→ **Aim of the exercise**: Your task is to transcribe the material that follows, line by line and exactly.

(Data for analysis)

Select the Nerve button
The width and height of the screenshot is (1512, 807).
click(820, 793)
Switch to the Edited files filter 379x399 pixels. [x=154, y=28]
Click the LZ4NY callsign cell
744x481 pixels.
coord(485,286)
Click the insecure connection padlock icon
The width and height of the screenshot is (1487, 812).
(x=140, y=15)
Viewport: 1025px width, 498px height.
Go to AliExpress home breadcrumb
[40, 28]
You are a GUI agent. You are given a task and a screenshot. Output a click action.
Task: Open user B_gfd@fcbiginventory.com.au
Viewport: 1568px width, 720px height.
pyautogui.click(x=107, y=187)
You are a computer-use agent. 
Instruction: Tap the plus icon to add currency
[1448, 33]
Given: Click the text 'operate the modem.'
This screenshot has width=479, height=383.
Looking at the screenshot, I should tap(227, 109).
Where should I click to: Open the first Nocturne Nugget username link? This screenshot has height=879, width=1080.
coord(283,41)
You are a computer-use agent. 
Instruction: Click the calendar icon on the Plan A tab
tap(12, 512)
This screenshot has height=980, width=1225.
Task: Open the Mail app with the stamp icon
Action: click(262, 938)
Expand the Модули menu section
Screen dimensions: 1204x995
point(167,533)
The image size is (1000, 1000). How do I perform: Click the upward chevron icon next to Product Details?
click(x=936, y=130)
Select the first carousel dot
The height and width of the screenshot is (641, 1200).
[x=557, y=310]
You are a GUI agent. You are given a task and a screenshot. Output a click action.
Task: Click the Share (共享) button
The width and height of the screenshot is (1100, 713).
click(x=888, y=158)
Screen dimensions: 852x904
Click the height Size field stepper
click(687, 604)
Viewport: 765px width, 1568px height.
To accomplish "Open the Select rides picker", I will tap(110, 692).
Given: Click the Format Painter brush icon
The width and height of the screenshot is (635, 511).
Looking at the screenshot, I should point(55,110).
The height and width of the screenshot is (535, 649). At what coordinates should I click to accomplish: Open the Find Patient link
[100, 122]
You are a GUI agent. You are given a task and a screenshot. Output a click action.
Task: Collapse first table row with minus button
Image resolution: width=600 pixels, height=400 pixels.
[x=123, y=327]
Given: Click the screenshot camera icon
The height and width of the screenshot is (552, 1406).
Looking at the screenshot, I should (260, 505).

(End Data for analysis)

→ **Response to this task**:
Select the Nerve button
The width and height of the screenshot is (1512, 807).
click(820, 793)
Switch to the Edited files filter 379x399 pixels. [x=154, y=28]
Click the LZ4NY callsign cell
744x481 pixels.
coord(485,286)
Click the insecure connection padlock icon
The width and height of the screenshot is (1487, 812).
(x=140, y=15)
Viewport: 1025px width, 498px height.
Go to AliExpress home breadcrumb
[40, 28]
You are a GUI agent. You are given a task and a screenshot. Output a click action.
Task: Open user B_gfd@fcbiginventory.com.au
Viewport: 1568px width, 720px height.
pyautogui.click(x=107, y=187)
You are a computer-use agent. 
Instruction: Tap the plus icon to add currency
[1448, 33]
Given: Click the text 'operate the modem.'
This screenshot has width=479, height=383.
Looking at the screenshot, I should tap(227, 109).
Where should I click to: Open the first Nocturne Nugget username link? This screenshot has height=879, width=1080.
coord(283,41)
You are a computer-use agent. 
Instruction: Click the calendar icon on the Plan A tab
tap(12, 512)
This screenshot has height=980, width=1225.
Task: Open the Mail app with the stamp icon
Action: click(262, 938)
Expand the Модули menu section
Screen dimensions: 1204x995
point(167,533)
The image size is (1000, 1000). How do I perform: Click the upward chevron icon next to Product Details?
click(x=936, y=130)
Select the first carousel dot
The height and width of the screenshot is (641, 1200).
[x=557, y=310]
You are a GUI agent. You are given a task and a screenshot. Output a click action.
Task: Click the Share (共享) button
The width and height of the screenshot is (1100, 713).
click(x=888, y=158)
Screen dimensions: 852x904
Click the height Size field stepper
click(687, 604)
Viewport: 765px width, 1568px height.
To accomplish "Open the Select rides picker", I will tap(110, 692).
Given: Click the Format Painter brush icon
The width and height of the screenshot is (635, 511).
Looking at the screenshot, I should point(55,110).
The height and width of the screenshot is (535, 649). At what coordinates should I click to accomplish: Open the Find Patient link
[100, 122]
You are a GUI agent. You are given a task and a screenshot. Output a click action.
Task: Collapse first table row with minus button
Image resolution: width=600 pixels, height=400 pixels.
[x=123, y=327]
Given: Click the screenshot camera icon
The height and width of the screenshot is (552, 1406).
Looking at the screenshot, I should (260, 505).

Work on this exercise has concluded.